> [Action item]
Exclude all images and print the entries below exactly.

> [Listed entries]
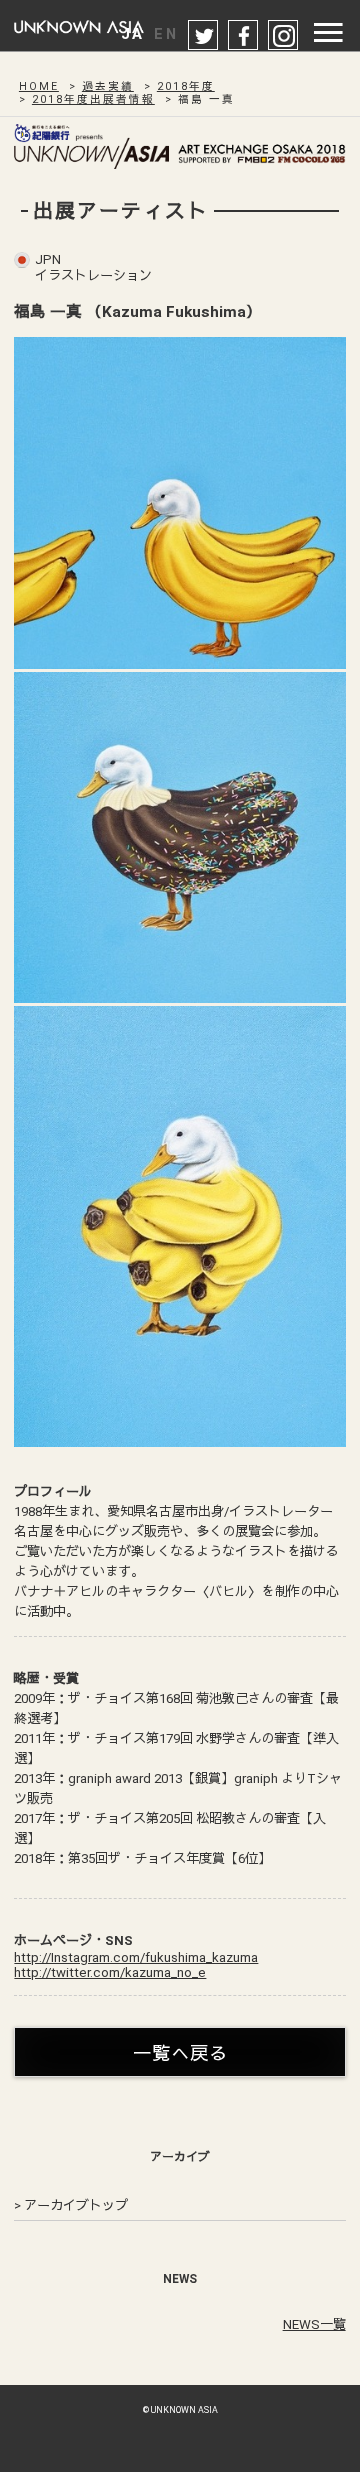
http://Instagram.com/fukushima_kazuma (136, 1957)
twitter (204, 36)
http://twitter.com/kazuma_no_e (110, 1972)
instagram (284, 36)
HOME (39, 86)
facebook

> [Result of the exercise]
http://Instagram.com/fukushima_kazuma (136, 1957)
twitter (204, 36)
http://twitter.com/kazuma_no_e (110, 1972)
instagram (284, 36)
HOME (39, 86)
facebook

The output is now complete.